Durch Klick auf Cover zur Kampa-Vorschau

Für die Fans ist dieser neue Maigret wie Weihnachten, Ostern und Geburtstag zusammen, ein unglaubliches Geschenk. Aber auch alle anderen Krimi-Leser dürfen sich freuen: Maigret im Haus der Unruhe ist ein spannender, wunderbar atmosphärischer Roman – und mit seinen fast hundert Jahren auf dem Buckel besser als viele Krimis von heute. Maigret ist einfach unschlagbar, oder – um Jean-Luc Bannalec zu zitieren –Maigret ist »der Kommissar der Kommissare«.

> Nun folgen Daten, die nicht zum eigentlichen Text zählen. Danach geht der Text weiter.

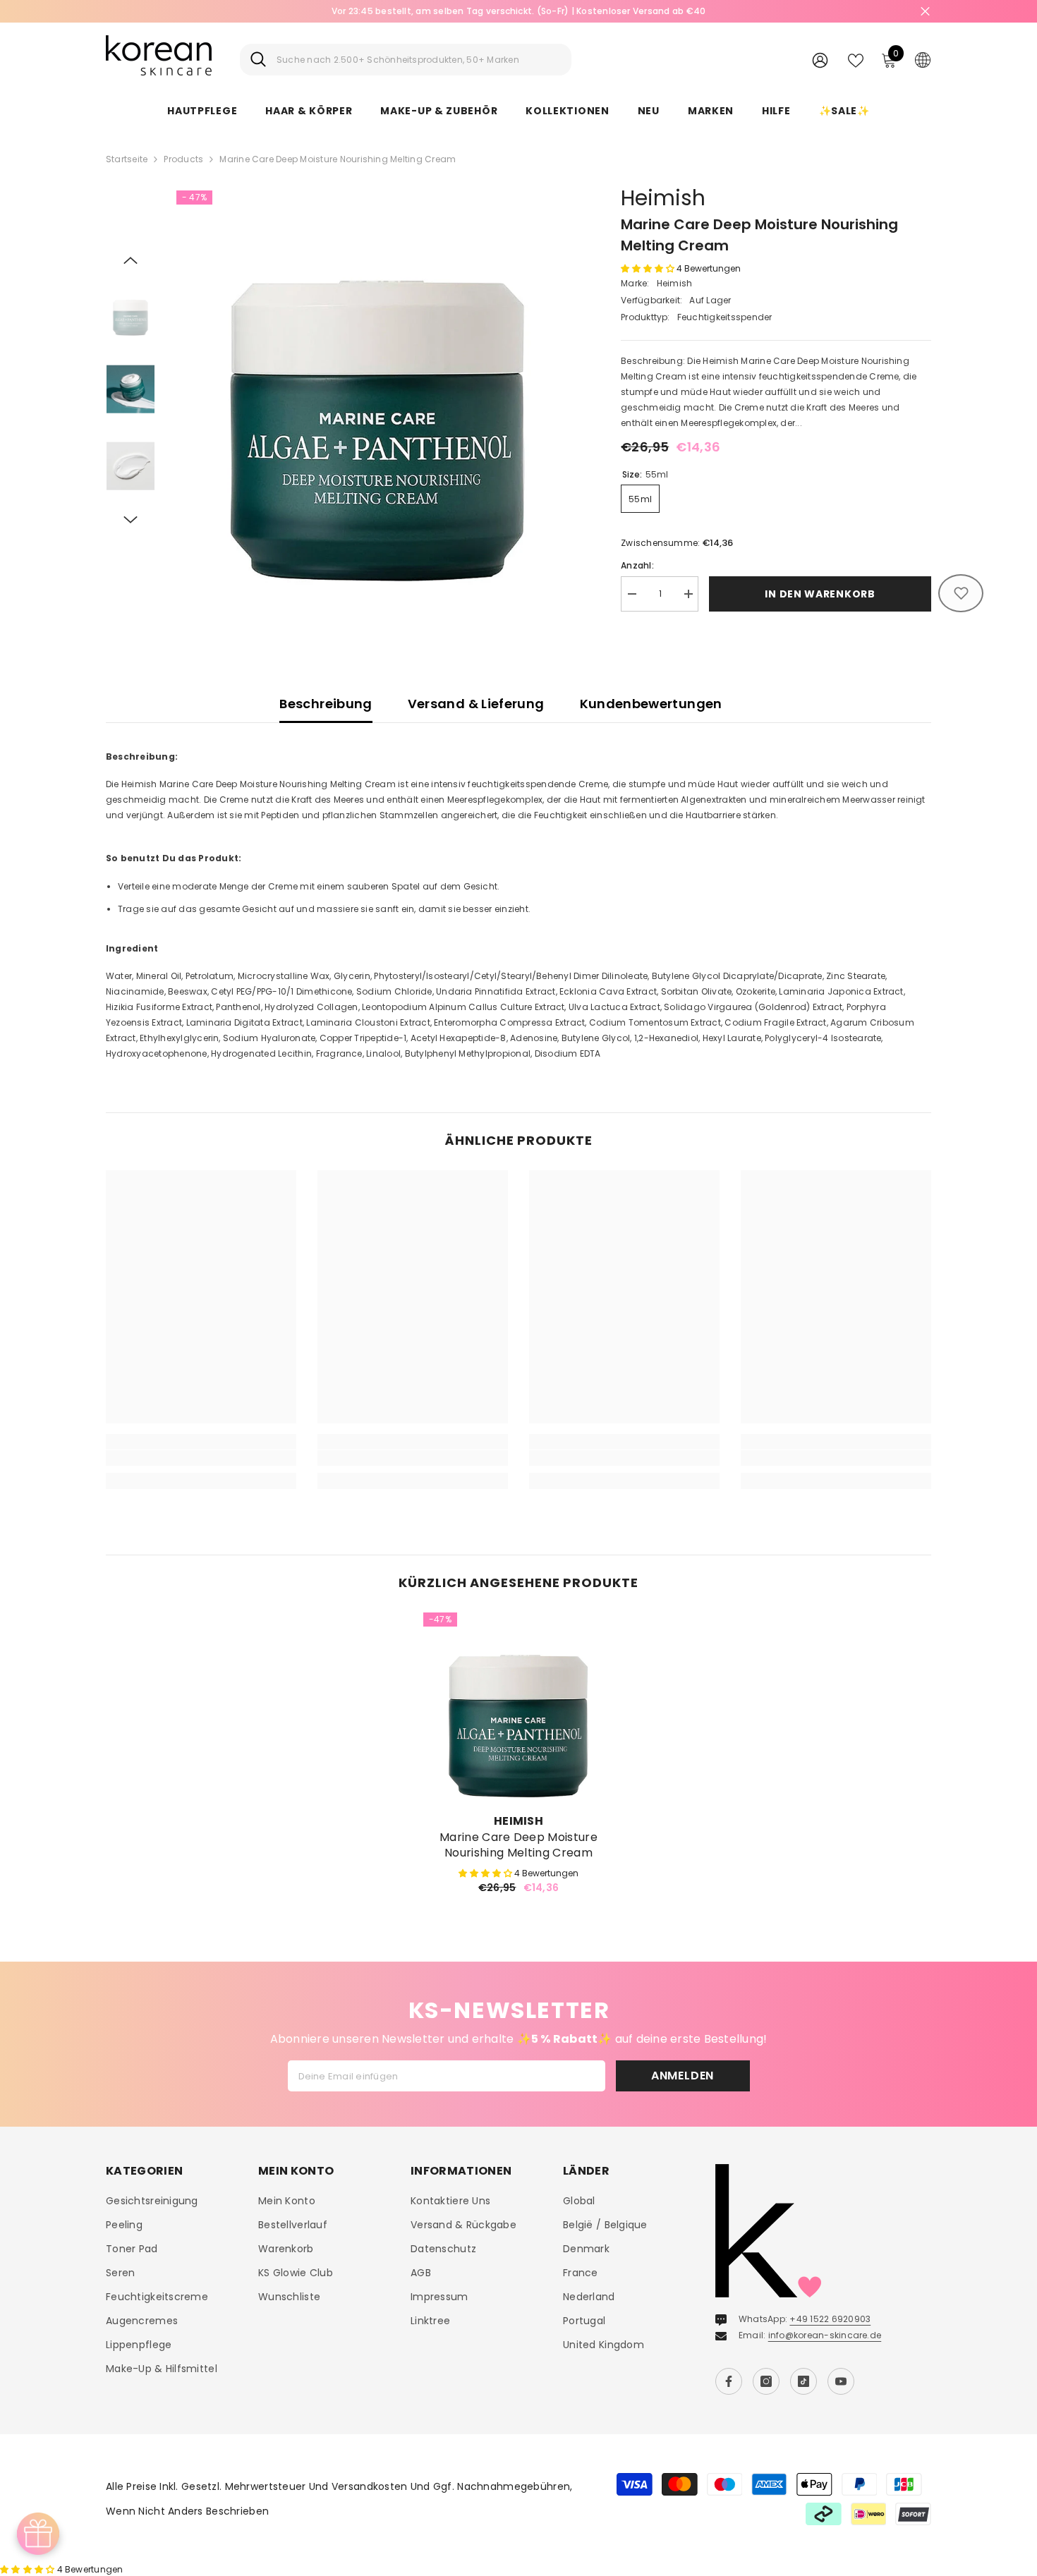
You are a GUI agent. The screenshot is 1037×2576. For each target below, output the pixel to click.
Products (183, 159)
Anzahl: (637, 565)
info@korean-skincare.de (825, 2335)
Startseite (126, 159)
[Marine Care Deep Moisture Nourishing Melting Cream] (518, 1707)
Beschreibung (325, 703)
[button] (130, 260)
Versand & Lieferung (476, 703)
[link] (201, 1458)
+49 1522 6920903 (830, 2319)
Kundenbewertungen (651, 703)
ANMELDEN (682, 2075)
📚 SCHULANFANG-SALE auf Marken (518, 11)
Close (925, 12)
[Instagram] (766, 2381)
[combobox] (418, 59)
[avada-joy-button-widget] (38, 2534)
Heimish (663, 198)
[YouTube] (840, 2381)
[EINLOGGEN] (820, 59)
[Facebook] (728, 2381)
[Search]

Wie bewerben Sie das Buch?

Es gibt ein Plakat für den Buchhandel und einen Prospekt, in dem alle bisherigen Simenon-Neuerscheinungen, auch jene, die bei Hoffmann und Campe erscheinen, präsentiert werden. Für Simenon-Partnerbuchhandlungen gibt es einen zwei Meter hohen Aufsteller mit dem Covermotiv. Wir haben zudem ein großes Kontingent an Leseexemplaren für Buchhändlerinnen und Buchhändler, die sich selbst von der Qualität überzeugen wollen. Die Presse beißt jedenfalls an: Gerade war ein Fernsehteam vom ORF hier im Verlag, um mit mir und John Simenon, der das Erbe seines Vaters verwaltet, über diesen neuen Roman zu sprechen. Auch mit 90 Jahren Verspätung sorgt Maigret für Schlagzeilen.

Kann es nach dieser Überraschung noch andere spannende Simenon-Entdeckungen geben, die Sie ja angekündigt haben?

Und wie! Für den Herbst planen wir Essays von Simenon über Maigret, die zum Teil noch nie auf Deutsch erschienen sind. Besonders stolz bin ich auf einen Bildband, der Simenon als Fotografen präsentiert – mit einem Vorwort von William Boyd, der nicht nur großer Simenon-Fan ist, sondern sich auch, wie seine Leser spätestens seit seinem Roman Die Fotografin wissen, sehr für Fotografie interessiert. Und im Sommer lanciert der Hoffmann und Campe Verlag, mit dem wir die Neuedition gemeinsam stemmen, im Atlantik-Imprint die ersten Simenon-Taschenbücher in einer wunderbaren Ausstattung und mit großem Marketingaufwand.

Wir können Simenon in diesem Jahr also nicht entgehen?

Nicht nur in diesem Jahr. Am 4. September folgt der 30. Todestag von Simenon, Anlass für viele Neuausgaben seiner Bücher. Claude Chabrol hat einmal gesagt: »Was ich lese? Den ganzen Simenon. Und wenn ich damit fertig bin, fange ich wieder von vorne an.« Mit dem Simenon-Verlegen hört es auch nie auf: Es gibt immer etwas Neues oder einen Anlass.